You've asked a very broad question. And it wasn't clear if you have to implement a real file system but now it looks like you need to implement a set of operations that that your prof defined.
I know some of the structures needed (file control blocks, system-wide open file table, per-process open file table, r+w buffers, directory structure)
It seems to me you're focusing on the wrong things. These are the in-memory structures used by a real operating system to support efficient access to a file system.
- file control blocks - your version of this could be very simple
- system-wide open file table - you don't need this to support a single user
- per-process open file table - you only need one and it could be pretty simple.
- r+w buffers - this is a performance enhancement, not strictly required by the assignment and can be added later if desired.
- directory structure - ahh, now you're on to something.
I read the assignment's mention "directory structure" as referring to on-disk structure. And that's what you probably need to focus on. You're given a big block of storage and you need to hand out little pieces. So you're going to need to write a storage allocator. The hard part really is designing the on-disk structures. You'll have to track which blocks are free. Files can be deleted, so you'll wind up with holes. Two simple approaches are using a bit map or a list of continuous free spaces. Whichever approach you pick, they'll be some part of your code where you'll wish you picked the other.

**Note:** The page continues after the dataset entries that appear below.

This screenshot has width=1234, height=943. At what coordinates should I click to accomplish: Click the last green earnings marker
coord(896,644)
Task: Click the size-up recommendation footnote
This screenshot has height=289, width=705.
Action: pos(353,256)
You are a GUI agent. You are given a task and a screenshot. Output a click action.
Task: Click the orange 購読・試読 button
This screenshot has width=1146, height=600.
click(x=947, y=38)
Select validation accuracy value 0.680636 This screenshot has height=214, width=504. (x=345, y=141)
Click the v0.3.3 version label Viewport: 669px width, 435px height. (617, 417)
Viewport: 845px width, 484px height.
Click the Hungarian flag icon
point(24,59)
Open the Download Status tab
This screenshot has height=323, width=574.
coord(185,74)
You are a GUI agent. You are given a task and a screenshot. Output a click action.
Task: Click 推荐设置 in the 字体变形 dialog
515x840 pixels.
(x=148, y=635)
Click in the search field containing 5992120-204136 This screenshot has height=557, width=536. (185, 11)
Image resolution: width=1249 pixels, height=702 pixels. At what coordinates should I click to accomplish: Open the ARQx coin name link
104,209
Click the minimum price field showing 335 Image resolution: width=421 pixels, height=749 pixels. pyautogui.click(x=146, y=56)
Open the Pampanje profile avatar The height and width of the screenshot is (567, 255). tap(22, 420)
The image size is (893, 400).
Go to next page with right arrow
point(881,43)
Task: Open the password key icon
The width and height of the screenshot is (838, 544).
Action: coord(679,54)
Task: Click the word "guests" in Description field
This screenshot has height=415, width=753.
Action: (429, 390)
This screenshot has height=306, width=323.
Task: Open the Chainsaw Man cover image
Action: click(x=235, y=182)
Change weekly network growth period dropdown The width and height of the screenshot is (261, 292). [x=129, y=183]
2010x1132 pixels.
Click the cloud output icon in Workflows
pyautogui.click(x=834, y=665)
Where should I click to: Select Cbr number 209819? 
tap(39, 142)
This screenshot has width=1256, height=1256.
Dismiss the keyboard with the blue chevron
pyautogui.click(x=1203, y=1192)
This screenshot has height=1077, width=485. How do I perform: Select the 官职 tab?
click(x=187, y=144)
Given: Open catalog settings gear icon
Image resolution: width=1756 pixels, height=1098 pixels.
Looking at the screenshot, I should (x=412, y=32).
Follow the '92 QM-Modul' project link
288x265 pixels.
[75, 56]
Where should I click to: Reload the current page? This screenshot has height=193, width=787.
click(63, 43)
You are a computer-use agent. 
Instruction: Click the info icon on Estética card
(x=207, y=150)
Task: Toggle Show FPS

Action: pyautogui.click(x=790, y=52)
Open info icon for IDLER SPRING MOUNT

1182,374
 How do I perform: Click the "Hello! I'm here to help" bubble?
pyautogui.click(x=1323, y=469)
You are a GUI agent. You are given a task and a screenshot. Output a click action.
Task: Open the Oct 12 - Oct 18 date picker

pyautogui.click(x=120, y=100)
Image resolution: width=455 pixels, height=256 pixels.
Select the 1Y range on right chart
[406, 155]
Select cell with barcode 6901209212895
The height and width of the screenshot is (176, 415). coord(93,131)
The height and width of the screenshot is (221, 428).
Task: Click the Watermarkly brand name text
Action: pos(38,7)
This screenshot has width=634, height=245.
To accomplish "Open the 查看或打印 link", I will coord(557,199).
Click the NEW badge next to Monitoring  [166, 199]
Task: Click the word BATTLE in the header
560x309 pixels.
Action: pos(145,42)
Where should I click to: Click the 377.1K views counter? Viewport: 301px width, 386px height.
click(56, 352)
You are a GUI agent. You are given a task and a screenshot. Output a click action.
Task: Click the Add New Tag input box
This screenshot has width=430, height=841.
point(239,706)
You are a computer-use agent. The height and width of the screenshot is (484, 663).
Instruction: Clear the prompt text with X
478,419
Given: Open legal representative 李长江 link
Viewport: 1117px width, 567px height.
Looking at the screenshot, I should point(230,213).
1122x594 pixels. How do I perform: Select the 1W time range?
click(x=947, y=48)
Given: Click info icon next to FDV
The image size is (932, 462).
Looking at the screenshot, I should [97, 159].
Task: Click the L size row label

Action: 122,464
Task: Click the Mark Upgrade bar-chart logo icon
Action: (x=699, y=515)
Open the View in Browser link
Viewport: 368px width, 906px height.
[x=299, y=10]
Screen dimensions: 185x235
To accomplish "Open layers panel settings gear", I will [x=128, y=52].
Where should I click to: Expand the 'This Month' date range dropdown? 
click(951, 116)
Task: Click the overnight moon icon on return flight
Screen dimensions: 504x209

You'll also need a structure to track names. When a user creates a file, he names it. To open the file later, he gives the same name. On-disk structures are required to support this. There are other meta-data as well: last modified date (your assignment specifically requires this), file size, location of data. You can use your allocator to get space to store your meta data.
It's common to have a fixed block at (or near) the beginning of your storage to hold configuration information and pointers to other storage needed to get your filesystem loaded.
For a good overview of Unix filesystem concepts, I can recommend "The Design and Implementation of the FreeBSD Operating System" by Marshall Kirk McKusick and George V. Neville-Neil, Chapter 8 Local Filesystems.
Specifically these sub-chapters:
- 8.8. The Local Filestore
- 8.3. Naming
- 8.9. The Berkeley Fast Filesystem
This helps one to think separately about storage allocation and naming.
Your assignment page includes some great references. I've had a chance to look over Practical File System Design, which the author has generously posted online. I can specifically recommend these chapters:
- Chapter 4 The Data Structures of BFS
- Chapter 6 Allocation Policies
- Appendix A File System Construction Kit
Maybe the problem you're having is the project seems large and overwhelming. It really helps to break it down into smaller parts. If you're still lost, start by implementing the the part you understand the best.
Let's get back to the specifics of your assignment. It mentions these filesystem constraints:
- Files can be up to 16384 bytes in size
- The allocation units, or blocks on the disk are each 512 bytes.
- Your total storage area is 2-10 MB
Constraints in this context are not bad, the're good because they limit what you have to deal with and allow you to cut a few corners. (I'm not saying any more because figuring out the details is the point of your assignment.)
If you're still stuck, you could read the source code to a simple file system like FAT. Here's a pretty accessible description of FAT:
(Also check out Wikipedia.)
Here's a link to a C implementation of FAT intended for embedded applications:
The source code is only about 5K lines.